Arguments valides ou décision arbitraire ? Les commentaires de Jean-Jacques Mourad et Stéphane Laurent

Ce n'est pas la première fois qu'un médicament n'obtient pas son remboursement mais le sujet mérite réflexion. On peut, en effet, s'interroger sur la différence entre une bithérapie antihypertensive et une trithérapie. La première ne soulevant pas de problème d'ajustement de dose, ni de mésusage alors que la seconde présente un risque pour les patients.

Heartwire a interrogé les Prs Jean-Jean Mourad (hôpital Avicenne, Bobigny), président du Comité de Lutte contre l'HTA et Stéphane Laurent (HEGP, Paris), représentant de la France à l'European Society of Hypertension, sur la question.

Pr JJ Mourad — Vous avez entièrement raison de vous poser la question ; c'est entre autres pour cela que nous pensons que l'argumentaire fourni tente d'apporter une caution scientifique à une décision arbitraire de limiter le développement des associations fixes dans l'HTA, vécues par le Ministère, sous couvert de la Commission, comme des stratégies qui brideront la prescription de génériques.

Pr Mourad

En réalité, les associations fixes, qu'elles soient bi- ou trithérapies, sont développées de sorte à trouver, pour chacune des molécules, le dosage le plus rationnel, et éviter des « recettes » faites par des médecins moins experts que les chercheurs qui ont contribué au choix des posologies respectives.

L'argument du mésusage est, je trouve, extrêmement méprisant vis-à-vis des médecins prescripteurs et sous-entend que ces derniers sont dans l'incapacité de manier des associations qu'ils ont pourtant l'habitude de prescrire depuis des années. C'est également oublier que près de 25 % de leurs patients ont déjà une trithérapie. Enfin, aucun signal de pharmacovigilance n'est venu étayer ce risque de mésusage avec le développement des bithérapies en France, ni de la trithérapie en Europe ou aux États-Unis où elle a été lancée depuis plusieurs mois.

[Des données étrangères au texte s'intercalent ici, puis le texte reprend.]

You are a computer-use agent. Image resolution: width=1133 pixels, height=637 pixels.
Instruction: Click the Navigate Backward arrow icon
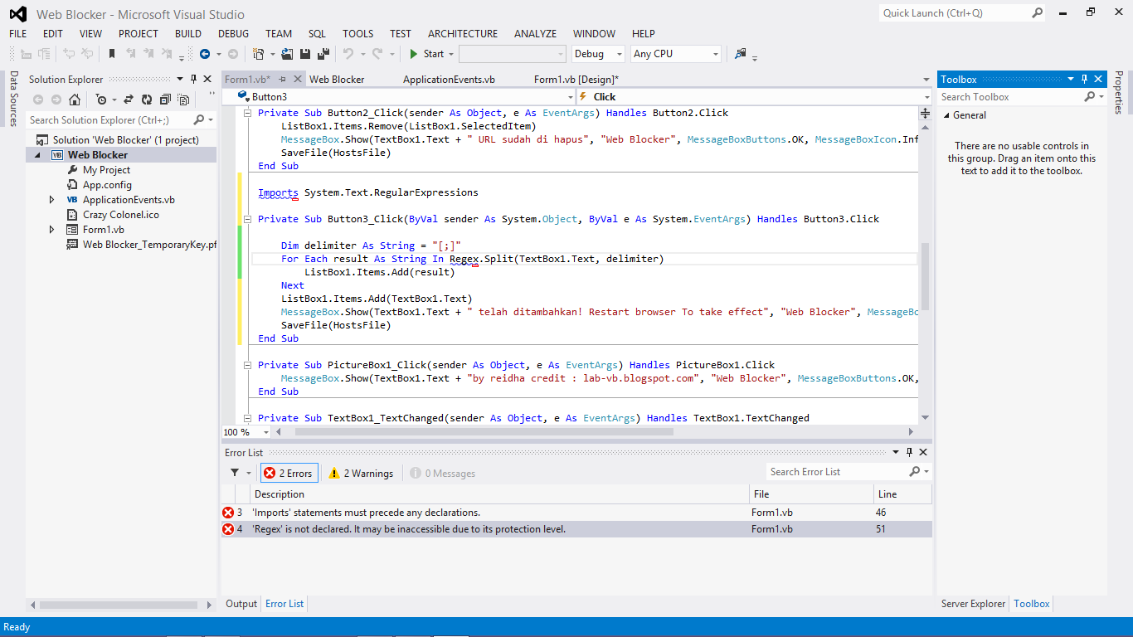205,54
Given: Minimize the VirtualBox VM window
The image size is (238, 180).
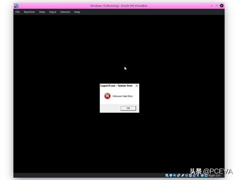Looking at the screenshot, I should point(212,6).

Pr S Laurent — La différence entre bithérapie et trithérapie est une discussion à la marge qui relève presque dans la rhétorique.

Pr Laurent

Si on lit bien la synthèse d'avis de la Commission de la transparence, ils craignent surtout un risque de mésusage. Sur quels critères ? Pourquoi particulièrement avec une trithérapie par rapport à une bithérapie ? Pourquoi avec les antihypertenseurs par rapport à d'autres médicaments ? À partir du moment où le produit a obtenu une AMM, il y a une efficacité médicale qui est reconnue. Or on sait que prendre une pilule au lieu de trois améliore de beaucoup l'observance, on va donc mieux faire baisser la pression artérielle. Peut-être que, d'une certaine façon, ils reconnaissent qu'on améliore l'observance puisqu'ils redoutent que la pression baisse (trop) et que ce soit mal utilisé. Il y a là un paradoxe que je ne comprends pas, puisque l'avis dit « que le service médical rendu est insuffisant pour justifier le remboursement ».

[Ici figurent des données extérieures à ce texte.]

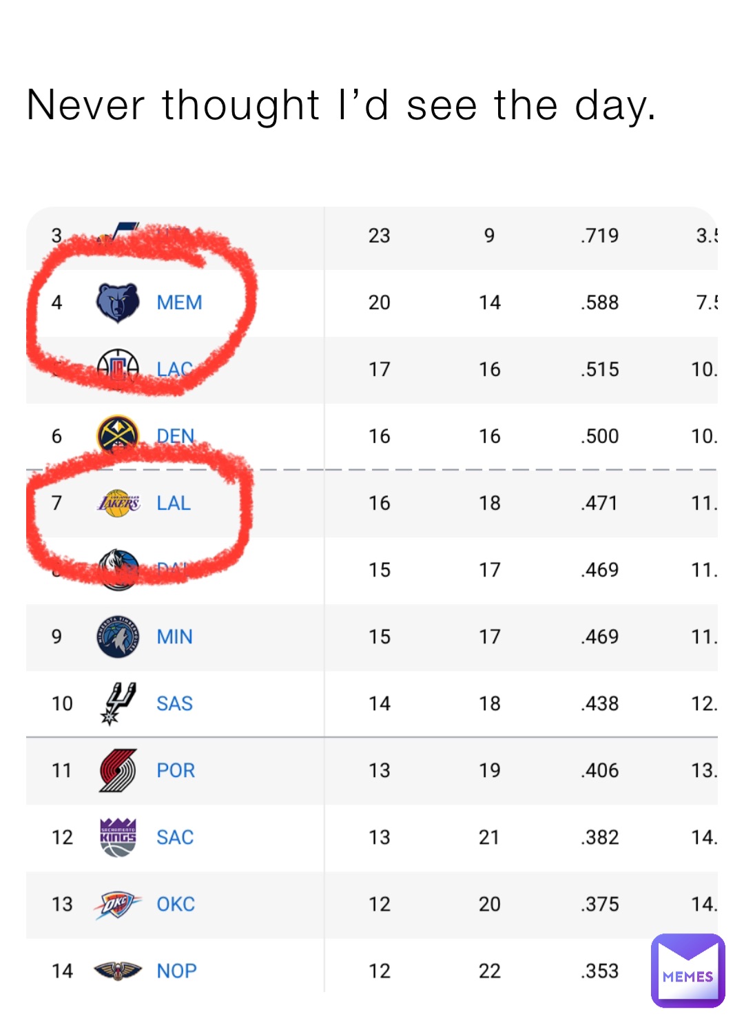The image size is (744, 1034).
Task: Open the POR team link
Action: pos(176,770)
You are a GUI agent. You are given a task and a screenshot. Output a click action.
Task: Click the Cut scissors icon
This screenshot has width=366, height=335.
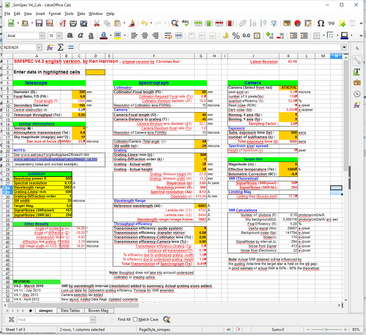click(97, 23)

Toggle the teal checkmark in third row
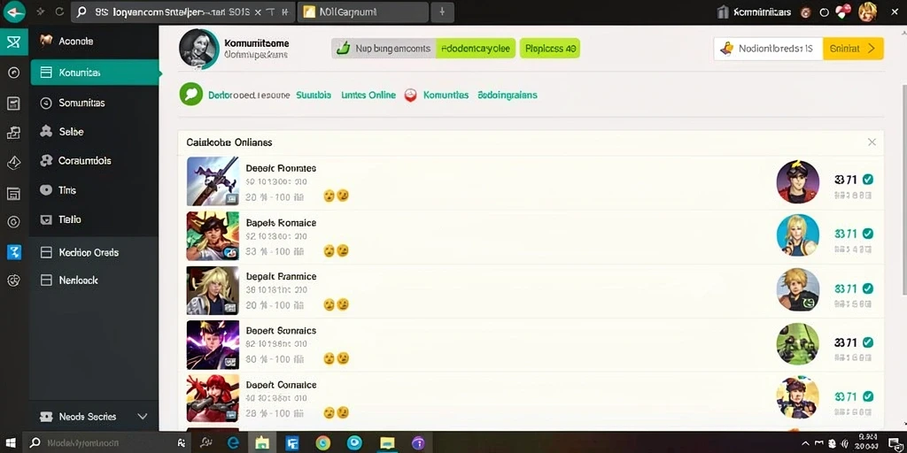[867, 288]
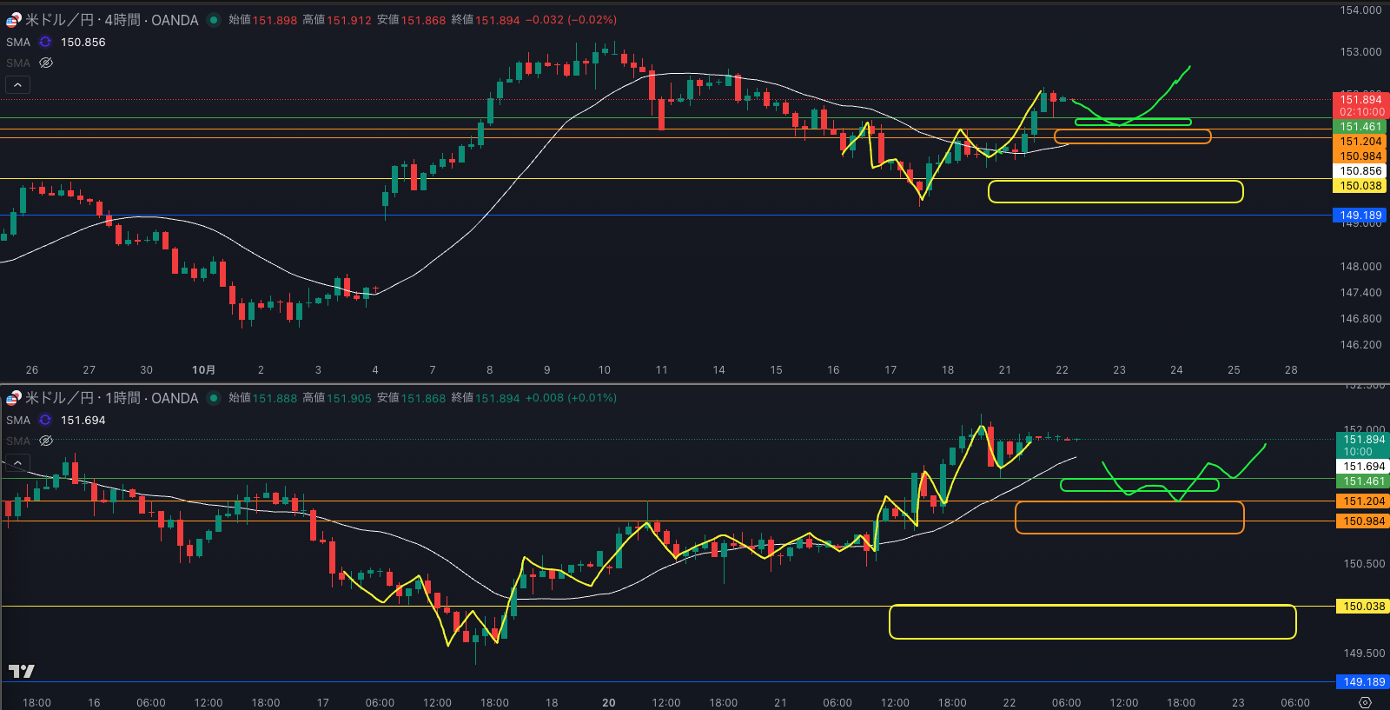This screenshot has height=710, width=1390.
Task: Click the green market status dot on 4-hour chart
Action: (x=213, y=20)
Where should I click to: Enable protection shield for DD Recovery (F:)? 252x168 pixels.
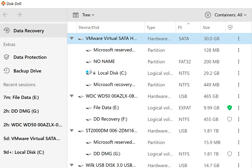230,119
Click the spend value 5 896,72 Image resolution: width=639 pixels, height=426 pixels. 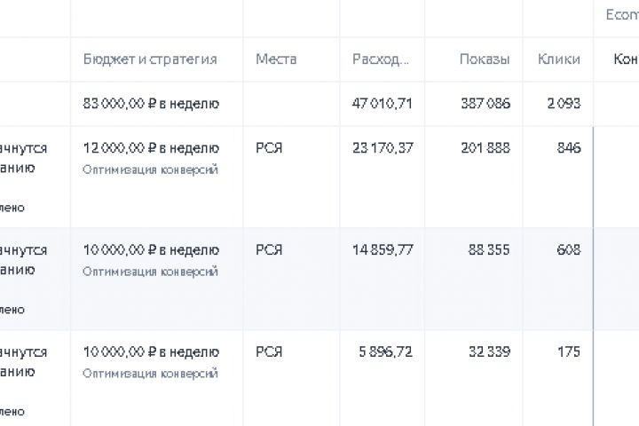[x=385, y=352]

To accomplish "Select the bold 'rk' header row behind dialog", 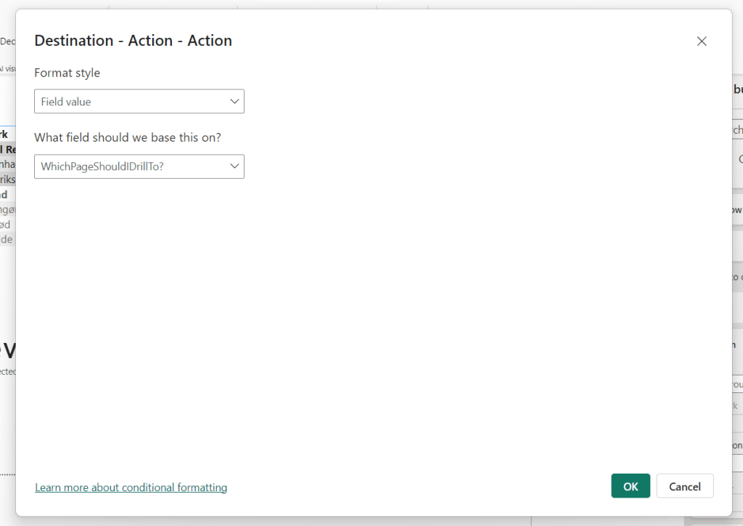I will [5, 134].

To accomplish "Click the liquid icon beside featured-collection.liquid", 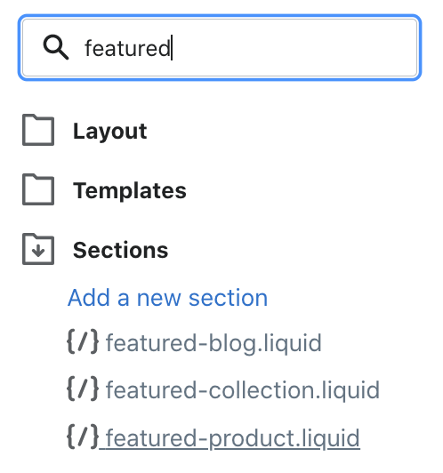I will point(83,389).
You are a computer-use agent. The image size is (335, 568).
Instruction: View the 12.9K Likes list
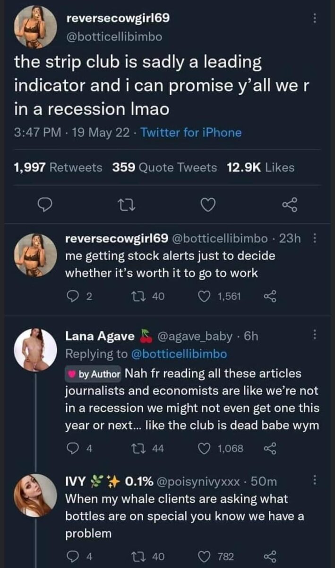pyautogui.click(x=261, y=167)
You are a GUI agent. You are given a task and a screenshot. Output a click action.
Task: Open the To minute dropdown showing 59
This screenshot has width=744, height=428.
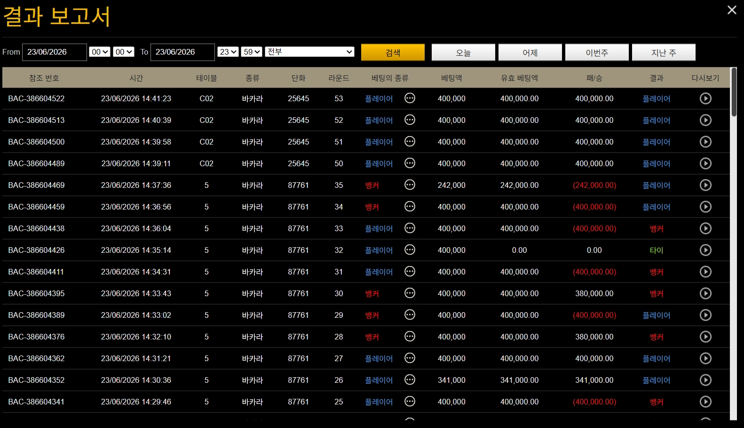[x=252, y=52]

Évoquer le risque de confusion, entre les différents dosages, chez le sujet âgé ou le risque de chute excessive de la PA chez des patients qui ne prennent pas régulièrement leur traitement me gène. Car se poser ces questions signifie qu'on n'est pas convaincu du rôle de l'éducation thérapeutique, de l'utilité de la prise régulière des médicaments et de l'investissement des médecins. Les médecins font beaucoup de formations pour expliquer à leurs patients comment traiter l'hypertension, comment prendre les médicaments et quelles sont les règles de sécurité.

Sur ce sujet, il faut rappeler que les génériques ont entraîné beaucoup de confusion. Les patients ne reconnaissant plus leurs boîtes et leurs dosages, ils perdent leurs habitudes. Avec les génériques, il faut systématiquement prendre le temps de l'éducation thérapeutique en consultation pour éviter les erreurs.

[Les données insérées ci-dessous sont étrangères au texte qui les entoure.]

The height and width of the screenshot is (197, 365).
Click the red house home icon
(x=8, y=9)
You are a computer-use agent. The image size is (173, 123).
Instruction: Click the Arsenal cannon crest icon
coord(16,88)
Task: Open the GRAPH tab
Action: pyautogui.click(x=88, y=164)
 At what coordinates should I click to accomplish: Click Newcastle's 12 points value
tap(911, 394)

En suivant la logique de l'avis de la Commission, ce qui s'applique à la trithérapie pourrait aussi s'appliquer aux bithérapies. Dans ce cas, il serait demandé aux bithérapies de prouver qu'elles réduisent les événements cardiovasculaires comparativement aux différents composants pris séparément. Or depuis 2009, toutes les sociétés savantes recommandent les bithérapies en premières intention chez les patients hypertendus à haut risque. Ce qui représente les deux tiers des patients vus en consultation.